L’ennesimo episodio di violenza avvenuto a Palermo, di nuovo nei pressi del Palazzo di Giustizia, non può che sollevare serie preoccupazioni sulla sicurezza urbana e sulla devianza minorile. baby gang
Luciano Ienna, noto commerciante, è stato vittima di un’imboscata tesa da una baby gang composta da giovanissimi. Un’azione che non appare come un semplice atto di bullismo, ma come una strategia criminale coordinata.
La dinamica dei fatti
Nel tardo pomeriggio di domenica 8 febbraio, intorno alle 18:30, la routine di una tranquilla domenica si è trasformata in un incubo per Luciano Ienna, 56 anni, titolare del “Museo dei vecchi ricordi”.
Mentre percorreva l’area antistante il tribunale insieme alla moglie, l’uomo è stato circondato da un branco di undici ragazzini. L’età dei componenti, incredibilmente bassa (tra gli 8 e gli 11 anni), non ha impedito al gruppo di agire con brutalità. Senza alcuna provocazione, uno dei bambini ha sferrato un colpo preciso all’addome di Ienna, lasciandolo dolorante al suolo.
Secondo la vittima, il gesto non era fine a se stesso ma faceva parte di un piano più articolato. «Un’azione mirata. Dopo essere stato colpito pensavano che io li avessi inseguito lasciando mia moglie sola che diventava un facile bersaglio per essere rapinata – dice Ienna – Non c’è stato nulla di casuale. Ma l’azione di teppisti tutti palermitani che hanno avuto una buona scuola. Figli che andrebbero tolti alle famiglie di origine che non sono riuscite a insegnare loro valori positivi, ma solo azioni violente».
Questo nuovo episodio di violenza, a poche settimane dall’aggressione di una giovane coppia al “chiosco del tribunale”, ha evidenziato la vulnerabilità di una zona che, nonostante la vicinanza alle istituzioni giudiziarie, sembra soffrire di un gigantesco vuoto di sorveglianza.
Impunità e fallimento educativo: un sistema da rivedere
Il racconto di Ienna fa luce su una realtà fatta di aggressioni reiterate e danni ai beni comuni. Il commerciante descrive bene il conteso in cui questi bambini si muovono, ben consapevoli di non poter essere perseguiti penalmente a causa della loro età.

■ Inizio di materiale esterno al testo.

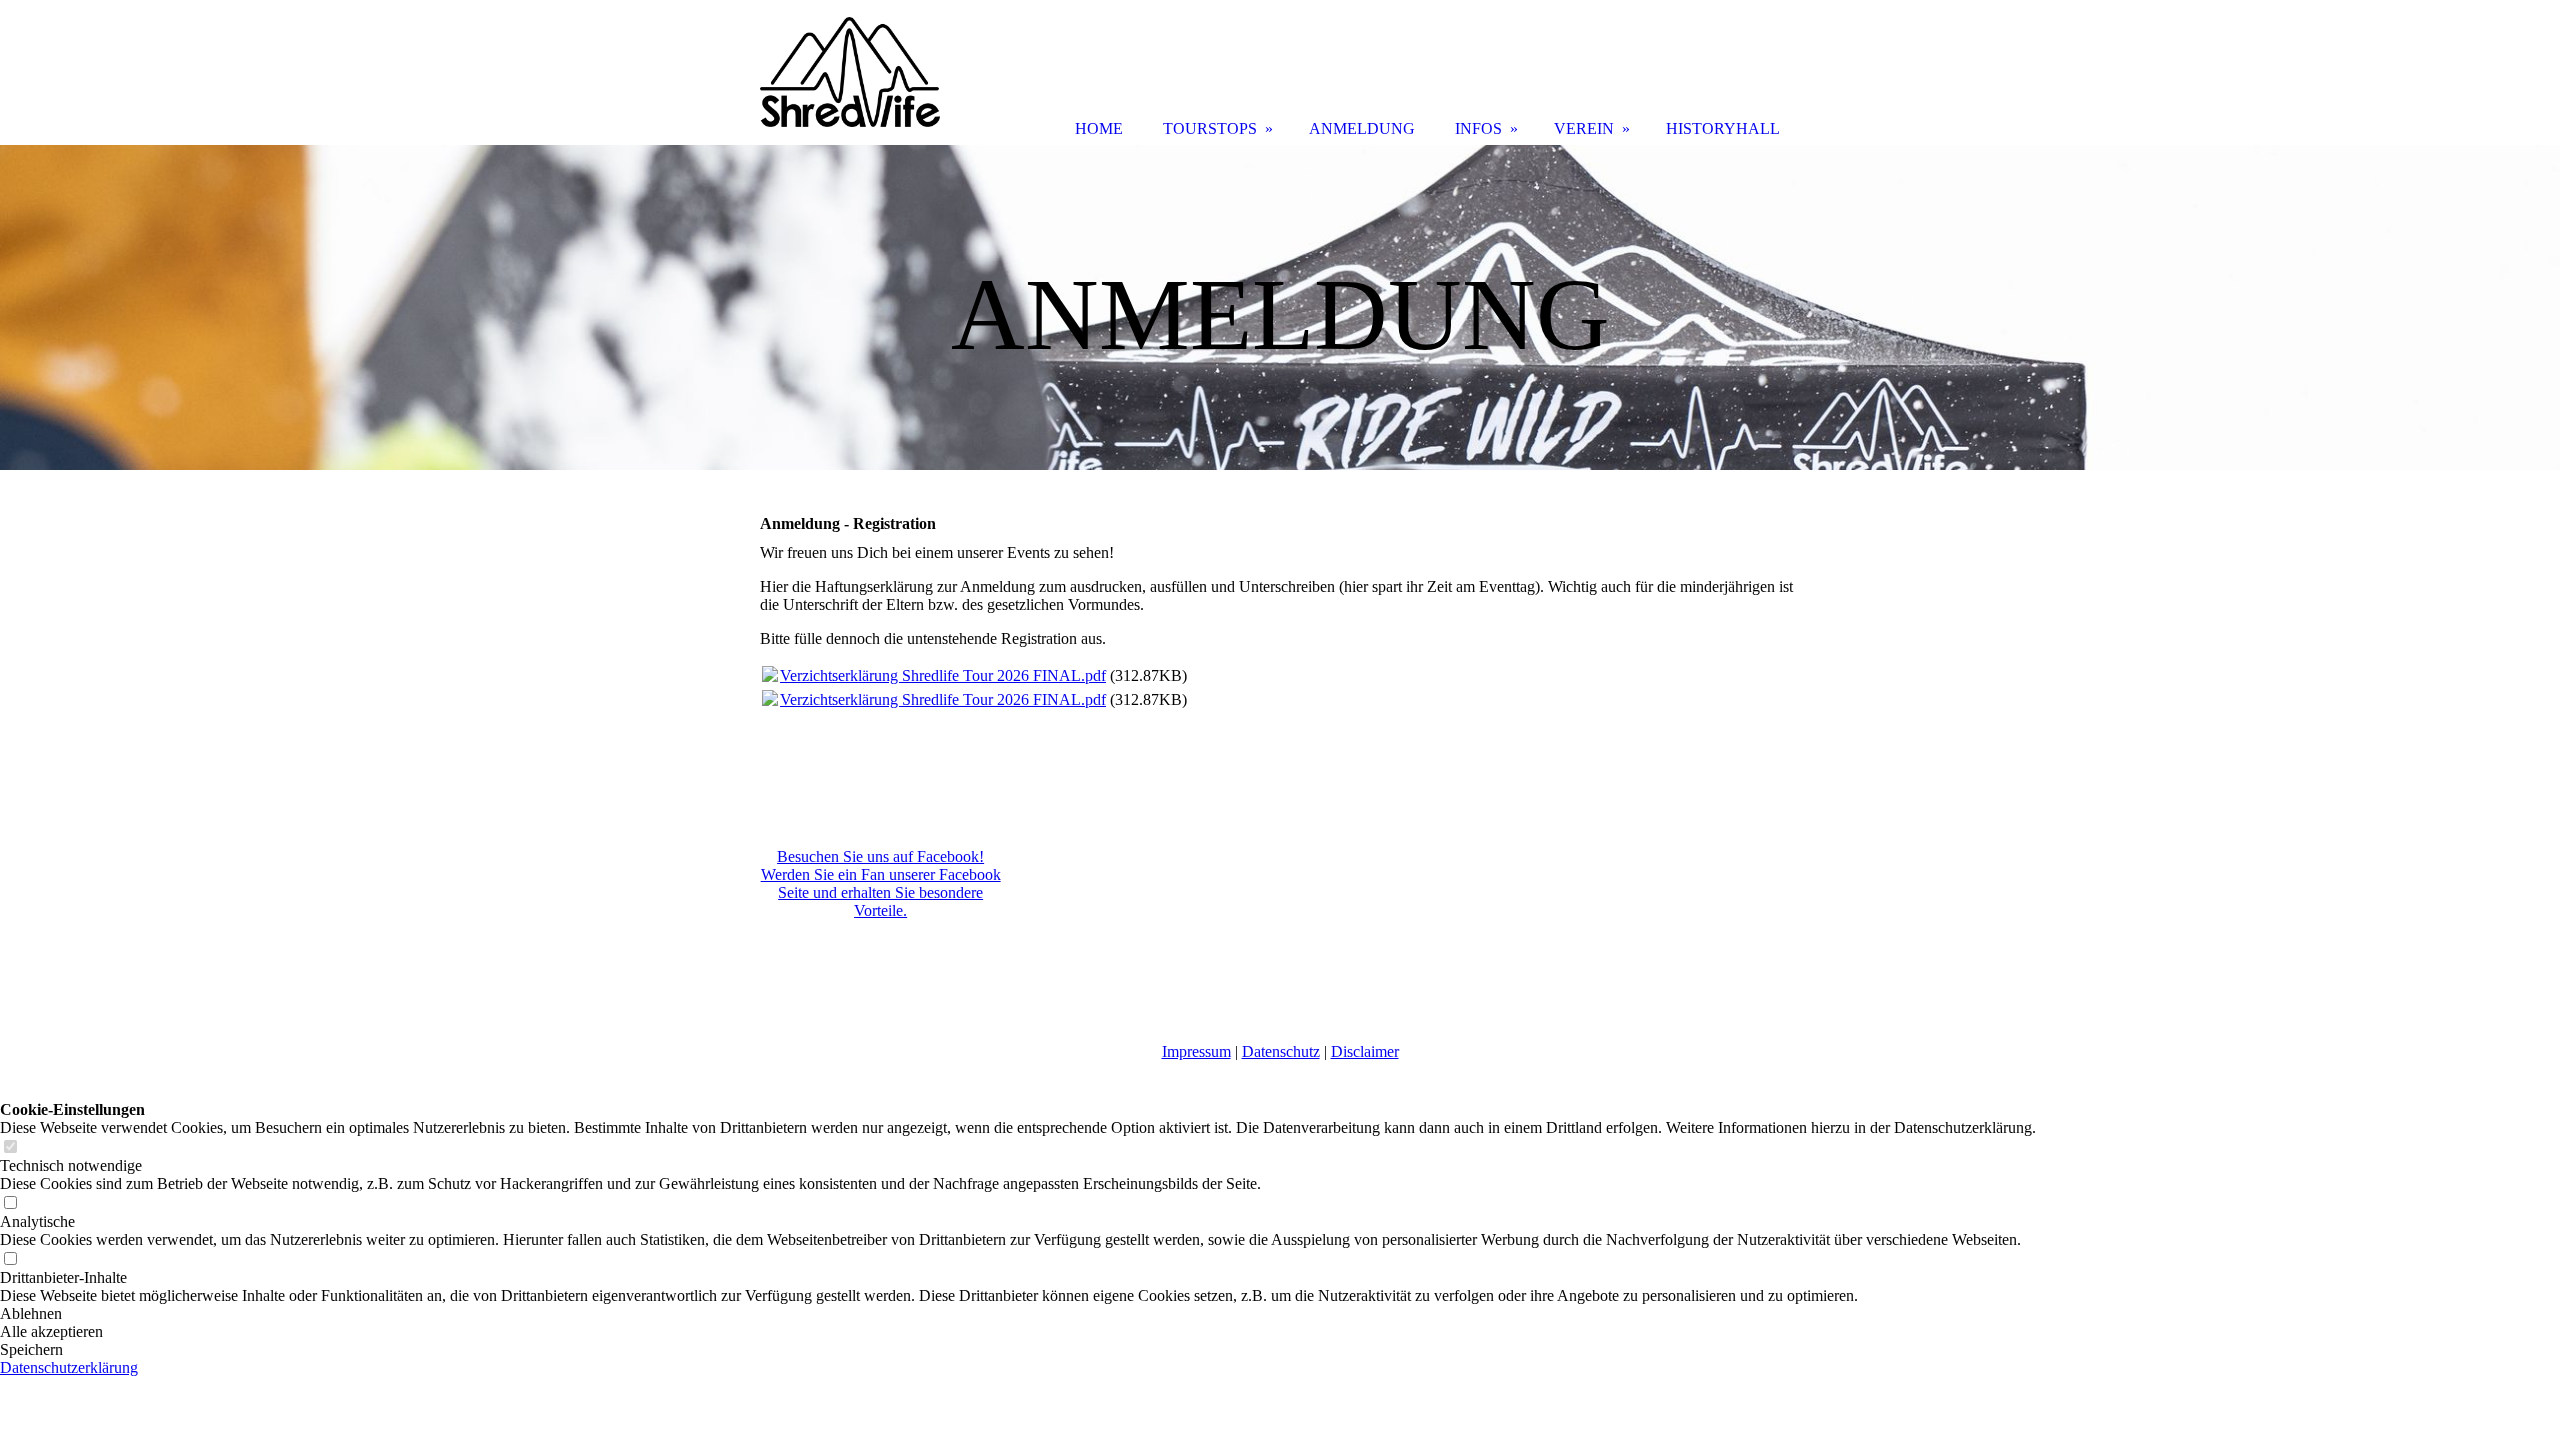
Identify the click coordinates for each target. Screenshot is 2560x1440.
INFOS (1478, 128)
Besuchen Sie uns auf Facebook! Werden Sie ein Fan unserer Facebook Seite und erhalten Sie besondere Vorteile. (881, 883)
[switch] (10, 1147)
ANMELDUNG (1362, 128)
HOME (1099, 128)
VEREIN (1584, 128)
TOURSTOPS (1210, 128)
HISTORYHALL (1723, 128)
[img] (1280, 307)
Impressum (1196, 1051)
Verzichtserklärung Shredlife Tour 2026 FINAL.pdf (943, 675)
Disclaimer (1365, 1051)
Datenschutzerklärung (69, 1367)
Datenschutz (1281, 1051)
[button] (1018, 1314)
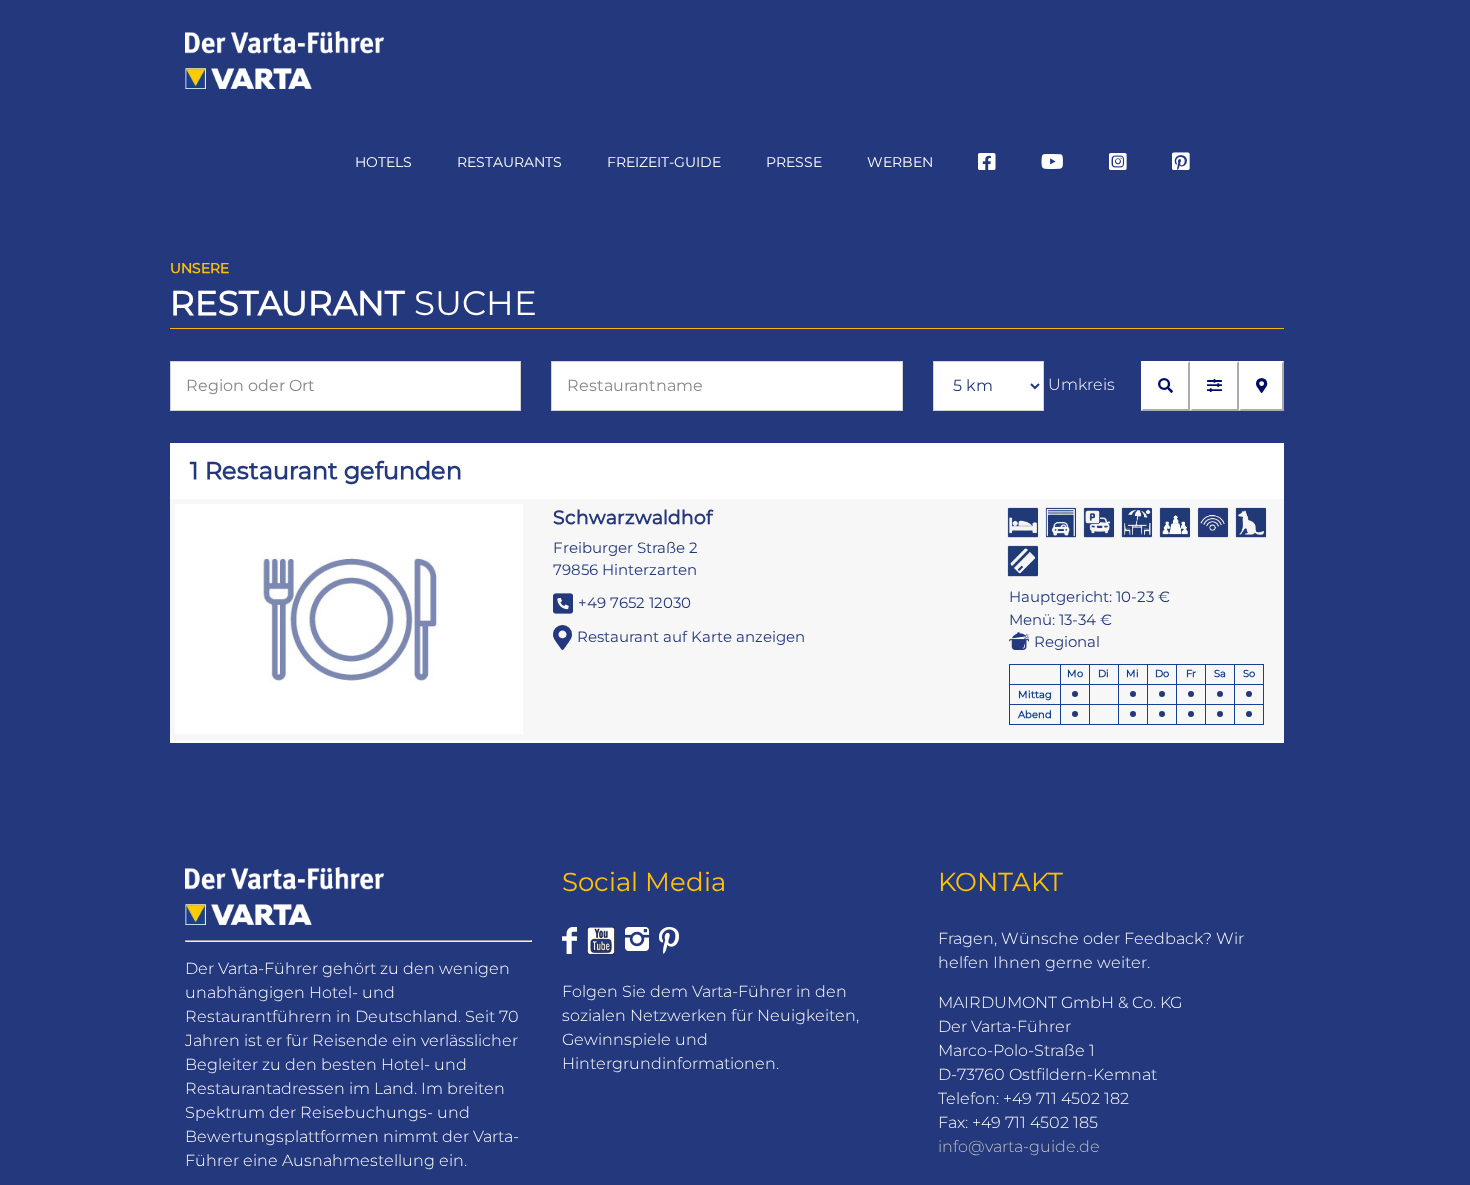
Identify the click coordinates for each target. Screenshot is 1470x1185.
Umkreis (1081, 384)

“Salgono sulle auto, rompono e danneggiano le auto – aggiunge Ienna – tanto sano che restano impuniti. Nessuno li può toccare. Ma così non può continuare. Non possiamo continuare a subire in silenzio l’azione di questi palermitani che odiano la nostra città e fanno tanto danno. Il controllo in questa zona di Palermo non esiste”.
Lo shock della vittima è profondo, arrivando anche lui a mettere in discussione il proprio legame con la terra d’origine e manifestando il desiderio di abbandonare una città che sembra si sia fatta troppo stretta per le persone per bene.
Il coro di sdegno trova sponda nelle istituzioni locali attraverso le parole di Ottavio Zacco, presidente della commissione Attività Produttive: “A lui rivolgo gli auguri di pronta guarigione e la vicinanza sincera di chi crede che Palermo non possa e non debba rassegnarsi alla violenza come normalità. Quanto accaduto è la conferma del grave disagio sociale che la nostra città sta vivendo”. Tuttavia, per quanto necessaria, la solidarietà non basta se non è seguita da una linea d’intervento netta.
Non si può infatti parlare di rieducazione finché permane la tossica sensazione di impunità che alimenta queste baby gang; senza conseguenze reali e immediate, ogni tentativo di rieducazione è destinato al fallimento. Questi bambini non possono essere recuperati se lasciati in un contesto di degrado che agisce da vera e propria “scuola del crimine”, un ambiente incapace di tutelarli e ancor meno di formarli.
L’allontanamento dai nuclei familiari d’origine non può più essere un tabù, adesso è una necessità: togliere i figli a chi ha insegnato loro solo la lingua della violenza è l’unico modo per spezzare davvero la catena e “salvarli”.
Se non agiamo oggi con il coraggio di decisioni drastiche, condanniamo questi ragazzi a un futuro da criminali e le nostre città a una perenne insicurezza. Palermo e la Sicilia non possono più permettersi di essere spettatrici della rovina dei suoi giovani.